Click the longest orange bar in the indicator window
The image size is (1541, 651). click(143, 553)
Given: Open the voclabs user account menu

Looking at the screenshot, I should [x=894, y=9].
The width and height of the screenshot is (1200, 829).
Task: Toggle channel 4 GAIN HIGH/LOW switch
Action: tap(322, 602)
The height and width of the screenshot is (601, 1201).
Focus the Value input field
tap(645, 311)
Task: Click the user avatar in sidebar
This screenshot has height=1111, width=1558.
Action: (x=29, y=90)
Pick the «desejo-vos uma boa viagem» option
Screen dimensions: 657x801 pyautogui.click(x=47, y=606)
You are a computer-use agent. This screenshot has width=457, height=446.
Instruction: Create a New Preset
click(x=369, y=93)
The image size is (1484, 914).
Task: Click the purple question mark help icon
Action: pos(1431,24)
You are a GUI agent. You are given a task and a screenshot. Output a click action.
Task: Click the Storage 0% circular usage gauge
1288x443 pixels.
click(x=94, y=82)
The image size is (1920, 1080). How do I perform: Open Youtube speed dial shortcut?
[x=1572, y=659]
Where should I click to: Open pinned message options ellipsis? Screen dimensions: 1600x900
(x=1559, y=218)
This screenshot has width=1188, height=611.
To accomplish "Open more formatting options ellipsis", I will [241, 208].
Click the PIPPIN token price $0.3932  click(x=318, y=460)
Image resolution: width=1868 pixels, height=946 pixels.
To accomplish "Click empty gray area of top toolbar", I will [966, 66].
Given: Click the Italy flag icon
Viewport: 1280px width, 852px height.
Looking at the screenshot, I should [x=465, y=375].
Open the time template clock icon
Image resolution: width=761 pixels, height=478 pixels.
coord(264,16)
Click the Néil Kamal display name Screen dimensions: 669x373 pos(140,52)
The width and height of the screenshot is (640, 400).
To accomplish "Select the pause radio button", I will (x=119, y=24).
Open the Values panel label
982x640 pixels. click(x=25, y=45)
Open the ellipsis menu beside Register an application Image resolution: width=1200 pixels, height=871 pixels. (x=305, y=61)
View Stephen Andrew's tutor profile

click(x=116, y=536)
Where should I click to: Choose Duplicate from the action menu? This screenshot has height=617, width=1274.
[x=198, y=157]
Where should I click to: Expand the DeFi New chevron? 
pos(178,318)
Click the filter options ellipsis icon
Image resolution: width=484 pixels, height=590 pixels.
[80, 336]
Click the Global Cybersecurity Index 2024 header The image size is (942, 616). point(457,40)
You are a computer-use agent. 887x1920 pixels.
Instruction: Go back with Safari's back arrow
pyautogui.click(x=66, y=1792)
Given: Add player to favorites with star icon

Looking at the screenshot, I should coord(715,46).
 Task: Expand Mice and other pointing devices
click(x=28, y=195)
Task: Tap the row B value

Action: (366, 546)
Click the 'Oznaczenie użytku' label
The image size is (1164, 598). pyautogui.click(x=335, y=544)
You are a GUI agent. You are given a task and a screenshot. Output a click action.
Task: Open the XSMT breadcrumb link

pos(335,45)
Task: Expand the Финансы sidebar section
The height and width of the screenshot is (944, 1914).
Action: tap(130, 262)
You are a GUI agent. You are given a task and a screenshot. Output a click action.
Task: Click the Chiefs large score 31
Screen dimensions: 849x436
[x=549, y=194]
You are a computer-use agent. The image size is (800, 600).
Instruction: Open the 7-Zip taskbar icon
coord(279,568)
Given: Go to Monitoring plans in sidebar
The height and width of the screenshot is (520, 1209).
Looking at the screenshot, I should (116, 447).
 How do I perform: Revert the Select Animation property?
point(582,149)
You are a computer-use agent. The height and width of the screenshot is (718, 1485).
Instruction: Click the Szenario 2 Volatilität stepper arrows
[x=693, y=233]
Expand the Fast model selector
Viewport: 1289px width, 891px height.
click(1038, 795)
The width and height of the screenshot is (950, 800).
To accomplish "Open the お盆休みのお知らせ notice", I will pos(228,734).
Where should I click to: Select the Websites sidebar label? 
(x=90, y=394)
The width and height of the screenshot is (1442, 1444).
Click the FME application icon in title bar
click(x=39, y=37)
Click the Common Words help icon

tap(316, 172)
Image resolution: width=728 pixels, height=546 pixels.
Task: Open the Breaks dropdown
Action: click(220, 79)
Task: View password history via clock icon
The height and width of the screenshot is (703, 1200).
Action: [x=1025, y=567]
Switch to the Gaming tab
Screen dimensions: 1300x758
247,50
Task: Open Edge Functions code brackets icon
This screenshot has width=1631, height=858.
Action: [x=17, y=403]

-----

§ **What the task requires**: Search the listing above for the string "accomplish". Copy every line that contains it.

§ **Task result**:
To accomplish "Open more formatting options ellipsis", I will [241, 208].
To accomplish "Click empty gray area of top toolbar", I will [966, 66].
To accomplish "Select the pause radio button", I will (x=119, y=24).
To accomplish "Open the お盆休みのお知らせ notice", I will pos(228,734).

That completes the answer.